Para nós, é pelo menos vinte vezes mais difícil conviver com pessoas grosseiras, mal humoradas e negativas, mas nossa sensibilidade é o que nos permite perceber que não queremos ser assim, porque isso não é bom. Nosso lado sensível sofre, mas é a força da nossa sensibilidade nos impede de nos transformarmos em pessoas frias e egoístas, apesar de quase sempre sermos incentivados a isso.

Ser sensível ≠ ser fraco

Pare e pense: quantas coisas boas a sua sensibilidade já te levou a fazer? Como você pode continuar usando essa sua capacidade de sentir para fazer o bem, tanto para os outros como para si?

É bem provável que responder a essas perguntas não vá te impedir de viver os desprazeres da sensibilidade, mas você vai perceber que o lado positivo de ser sensível é muito maior do que podia imaginar. E que pode usar essa característica para coisas incríveis e muito positivas.

Use sua sensibilidade para defender aquilo que você acredita. Use-a para olhar para as suas emoções e compreendê-las. Desenvolva a habilidade de criar coisas boas com sentimento. Ajude quando sentir que deve ajudar. Preste atenção em seu coração quando ele falar mais alto que a razão. Olhe para os seus erros e aprenda com eles. Transforme aquilo que te incomoda em força para mudar.

Sensibilidade não é fraqueza. Ser sensível é ter nas mãos um superpoder!

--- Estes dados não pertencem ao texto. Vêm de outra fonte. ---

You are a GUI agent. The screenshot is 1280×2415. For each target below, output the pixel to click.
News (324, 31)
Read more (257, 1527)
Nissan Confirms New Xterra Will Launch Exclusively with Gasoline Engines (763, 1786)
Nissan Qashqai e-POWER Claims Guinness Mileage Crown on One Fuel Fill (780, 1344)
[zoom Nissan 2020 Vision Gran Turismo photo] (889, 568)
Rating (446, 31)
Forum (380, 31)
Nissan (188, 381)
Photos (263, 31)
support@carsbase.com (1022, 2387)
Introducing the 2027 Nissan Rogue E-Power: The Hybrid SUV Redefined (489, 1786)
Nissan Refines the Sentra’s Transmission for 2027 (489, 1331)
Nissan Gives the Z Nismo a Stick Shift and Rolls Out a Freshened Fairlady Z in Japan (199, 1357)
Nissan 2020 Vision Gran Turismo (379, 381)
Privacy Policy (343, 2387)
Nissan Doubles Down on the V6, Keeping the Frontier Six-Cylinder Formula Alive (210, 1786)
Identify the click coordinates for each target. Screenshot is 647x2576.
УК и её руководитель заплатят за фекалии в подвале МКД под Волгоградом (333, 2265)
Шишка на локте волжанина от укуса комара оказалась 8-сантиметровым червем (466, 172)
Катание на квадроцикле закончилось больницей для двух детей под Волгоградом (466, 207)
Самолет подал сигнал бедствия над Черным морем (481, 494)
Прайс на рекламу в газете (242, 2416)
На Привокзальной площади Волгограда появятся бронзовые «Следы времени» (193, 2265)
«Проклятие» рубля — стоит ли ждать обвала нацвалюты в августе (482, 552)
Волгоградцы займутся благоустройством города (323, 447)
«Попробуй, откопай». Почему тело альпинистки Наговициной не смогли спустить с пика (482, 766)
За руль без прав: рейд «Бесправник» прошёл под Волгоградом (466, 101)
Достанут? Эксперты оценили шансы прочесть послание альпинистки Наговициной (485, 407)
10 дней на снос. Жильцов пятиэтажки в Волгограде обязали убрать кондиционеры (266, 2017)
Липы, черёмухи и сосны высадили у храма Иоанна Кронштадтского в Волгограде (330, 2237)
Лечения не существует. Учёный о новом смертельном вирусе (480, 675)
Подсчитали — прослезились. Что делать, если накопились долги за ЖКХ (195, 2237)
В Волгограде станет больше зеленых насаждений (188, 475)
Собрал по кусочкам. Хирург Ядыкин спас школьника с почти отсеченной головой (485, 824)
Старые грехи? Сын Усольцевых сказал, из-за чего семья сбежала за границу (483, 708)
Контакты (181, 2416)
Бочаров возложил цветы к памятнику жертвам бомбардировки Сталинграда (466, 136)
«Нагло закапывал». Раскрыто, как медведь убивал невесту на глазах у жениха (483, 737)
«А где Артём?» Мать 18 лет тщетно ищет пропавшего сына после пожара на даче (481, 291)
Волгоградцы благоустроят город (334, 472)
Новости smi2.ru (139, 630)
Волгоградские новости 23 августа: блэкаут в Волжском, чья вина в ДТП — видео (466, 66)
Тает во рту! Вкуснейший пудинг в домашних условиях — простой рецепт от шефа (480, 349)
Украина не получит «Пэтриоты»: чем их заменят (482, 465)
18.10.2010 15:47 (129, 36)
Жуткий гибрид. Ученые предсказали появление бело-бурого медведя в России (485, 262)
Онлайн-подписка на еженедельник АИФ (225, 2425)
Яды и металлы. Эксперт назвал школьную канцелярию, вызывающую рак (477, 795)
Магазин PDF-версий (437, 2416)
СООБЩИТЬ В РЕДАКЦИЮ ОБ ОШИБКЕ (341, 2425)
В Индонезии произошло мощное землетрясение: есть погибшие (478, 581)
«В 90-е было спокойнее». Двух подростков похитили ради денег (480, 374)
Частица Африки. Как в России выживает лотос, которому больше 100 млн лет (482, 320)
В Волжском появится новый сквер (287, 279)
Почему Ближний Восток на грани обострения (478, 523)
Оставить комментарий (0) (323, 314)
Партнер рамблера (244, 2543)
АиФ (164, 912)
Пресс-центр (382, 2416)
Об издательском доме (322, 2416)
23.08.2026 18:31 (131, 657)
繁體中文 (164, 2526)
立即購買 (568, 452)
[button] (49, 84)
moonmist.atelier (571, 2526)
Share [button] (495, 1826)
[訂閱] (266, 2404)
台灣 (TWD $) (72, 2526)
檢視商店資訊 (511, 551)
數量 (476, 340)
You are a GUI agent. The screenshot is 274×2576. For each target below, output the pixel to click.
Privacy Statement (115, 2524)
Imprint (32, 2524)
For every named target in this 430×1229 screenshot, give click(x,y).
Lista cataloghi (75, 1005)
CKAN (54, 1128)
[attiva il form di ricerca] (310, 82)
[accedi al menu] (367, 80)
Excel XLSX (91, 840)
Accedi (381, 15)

Tenho certeza de que não teria escrito quase 300 textos com reflexões sobre autoconhecimento e desenvolvimento pessoal nos últimos três anos se eu não fosse a pessoa extremamente sensível que sou. E tenho certeza que muitas das coisas boas que você já fez também estão relacionadas à sua capacidade de sentir intensamente.

Ser sensível ≠ ser fraco

Se você também é uma pessoa sensível, nunca se esqueça:

1) Sensibilidade NÃO é fraqueza. Muito pelo contrário: é uma força. Toda essa intensidade que existe dentro de você é um terreno fértil para desenvolver coisas lindas como a criatividade, a empatia, a compaixão, a observação, a reflexão e a capacidade de gerar mudanças positivas.

2) Assim como qualquer outra característica que uma pessoa pode ter, a sensibilidade tem seus lados bons e ruins. Enxergue o lado positivo de ser sensível e use isso de alguma forma que seja boa para você. Não ignore o lado negativo, porém não o exalte tanto a ponto de se esquecer que você tem um superpoder nas mãos.